The perspective of long range thinking

Thursday, March 10th, 2011

Today, I created a separate twitter account (thinklongrange) to start communicating on the specific topic of long range thinking. Some refer to this as strategic thinking.

Coincidentally, after I created that twitter account, I stumbled upon the Change This manifesto by Rajesh Setty titled 25 Ways to Distinguish Yourself. The item #14 in the manifesto is “THINK LONG-TERM”. I agree with Rajesh that many are becoming “short-term thinkers”. Everything from the collapse of the American financial industry to the perils of global warming to the rampant corruption across governments is because of focus on short-term gains. What we lack is a vision for the future – a vision for world at large as well as for our own personal future. The convergence of these two positive visions should be the impetus to give our best every single day.

Perspective from Mountain Top

Imagine you are standing on top of the mountain with the breathtaking view of the city in front of you. You can see the lake swirling around the city while on the other end airplanes wait in line to land. You see that what you thought as the tallest building is not really that tall and that there is much taller builder now on the west of the city. You notice the east of the city is dotted with more greener than rest of the city. You cannot make these observations from elsewhere inside the city. You needed to be at a range long enough to appreciate this perspective.

With this perspective imprinted in your mind, would you now go about your life in the city a bit differently? I believe you will. The next time you want to jog, you will more likely chose the east of the city with more trees. Won’t you?
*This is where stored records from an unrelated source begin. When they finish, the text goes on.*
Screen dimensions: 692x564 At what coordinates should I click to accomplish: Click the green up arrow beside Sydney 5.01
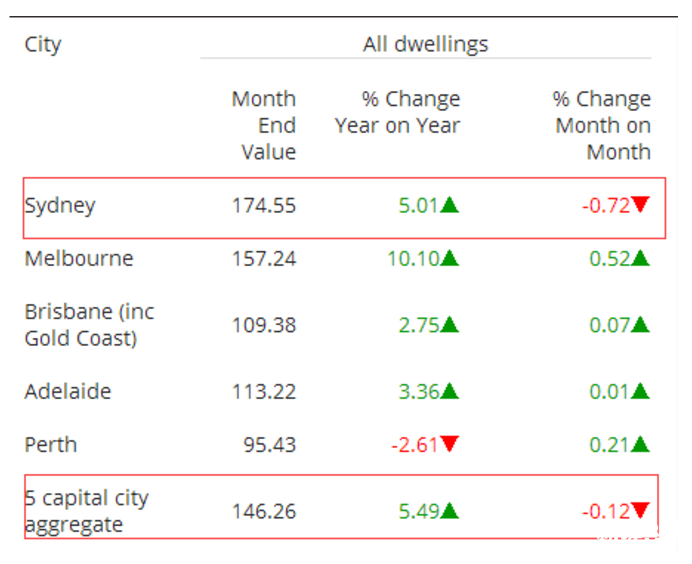[450, 206]
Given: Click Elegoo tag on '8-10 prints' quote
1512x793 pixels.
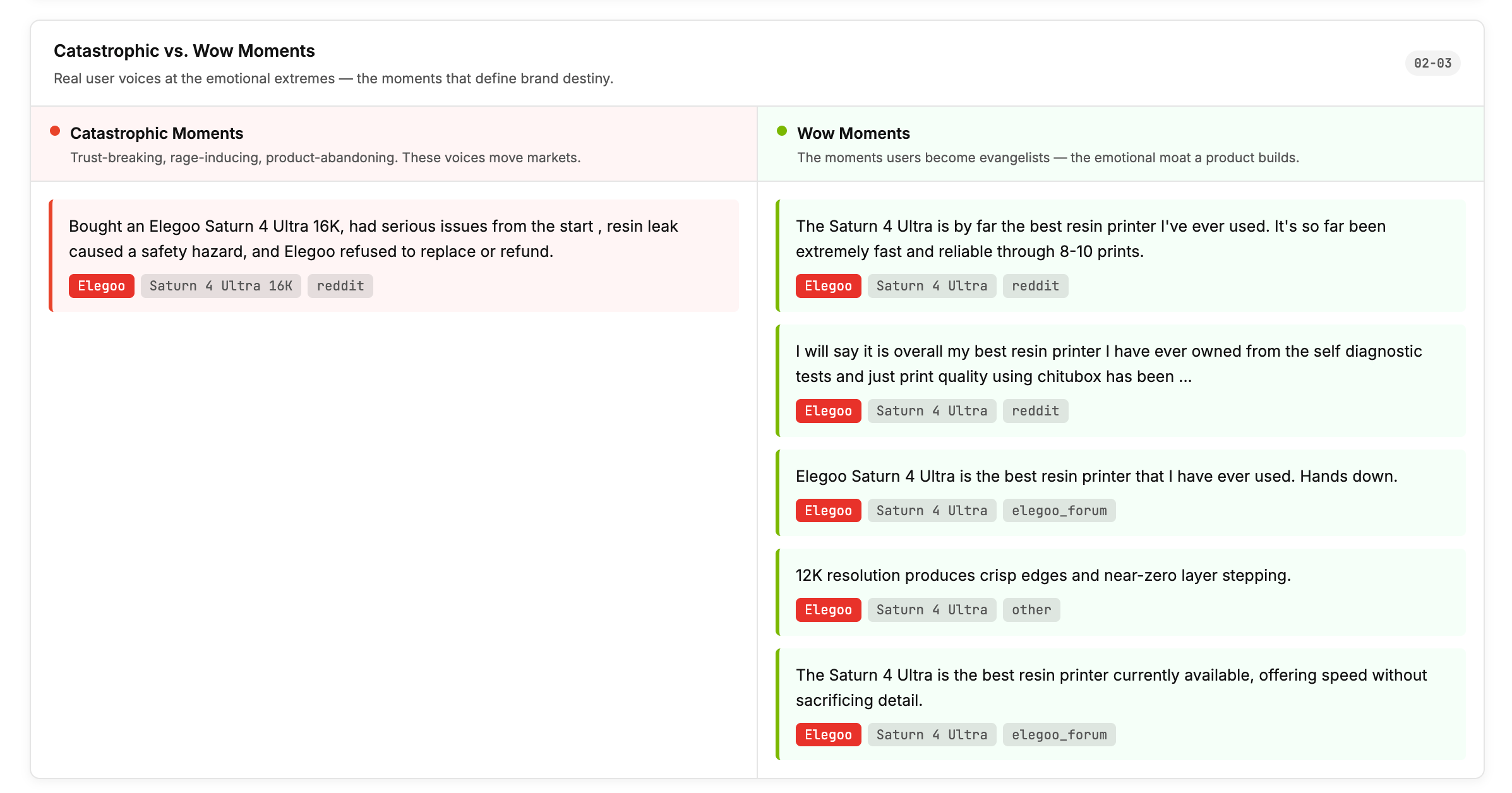Looking at the screenshot, I should [828, 286].
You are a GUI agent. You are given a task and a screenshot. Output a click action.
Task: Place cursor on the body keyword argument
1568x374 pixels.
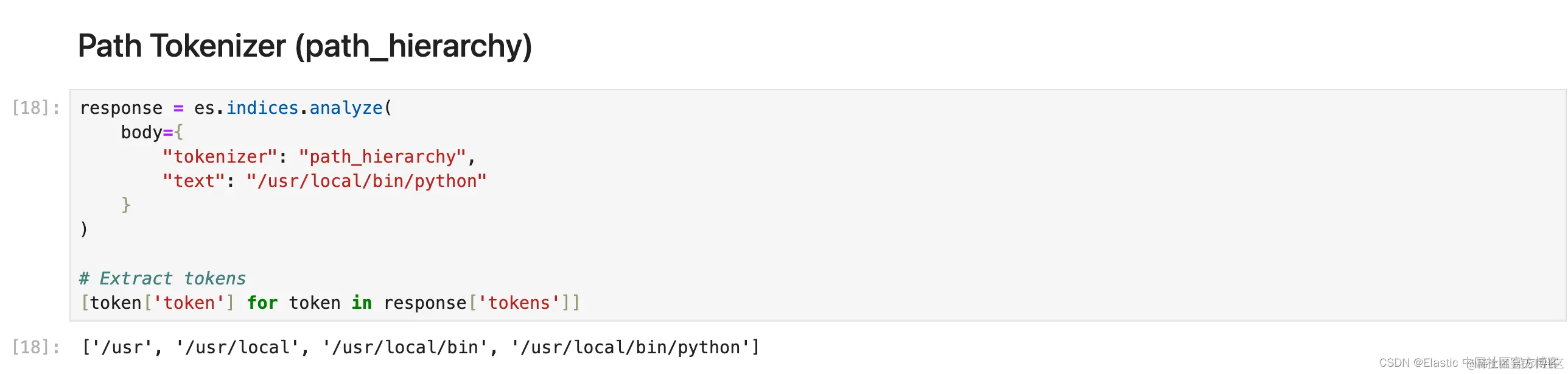point(141,132)
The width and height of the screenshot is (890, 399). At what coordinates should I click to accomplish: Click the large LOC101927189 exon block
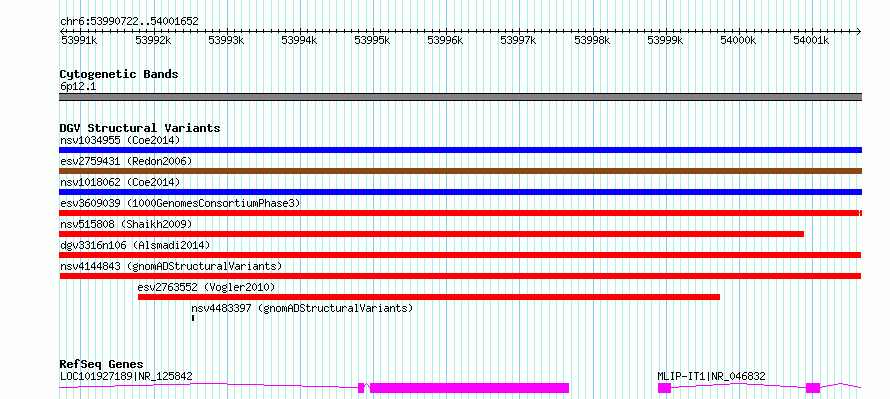coord(469,388)
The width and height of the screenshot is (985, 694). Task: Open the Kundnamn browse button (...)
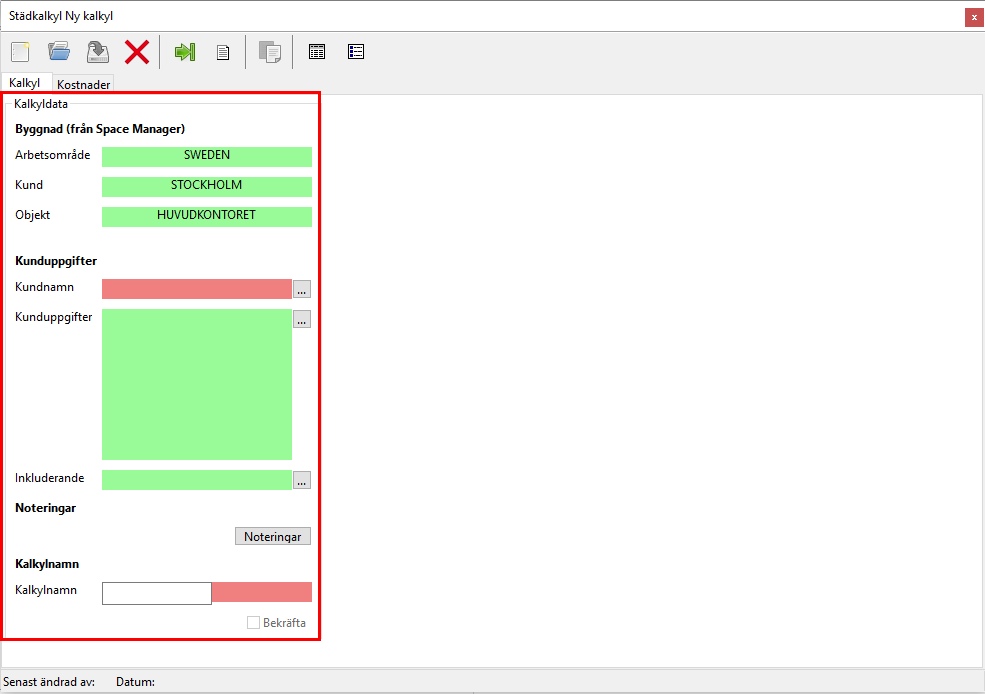(302, 289)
Thinking long range provides the crucial perspective that’s not isolated from short-term thinking. In fact, your shot-term thinking will be entirely different after you take a stroll from a long range perspective.

So whether it’s called for or not, next time you approach a problem, take an imaginative (or real if appropriate!) step back to get a perspective similar to the one from the mountain top. Spend minutes, if not hours, observing and digesting what you see from that perspective. Bring those observations back with a closer-look at the short-term details of the problem. Though the solution might still take longer to arrive at, you will be amazed at the quality of the solution.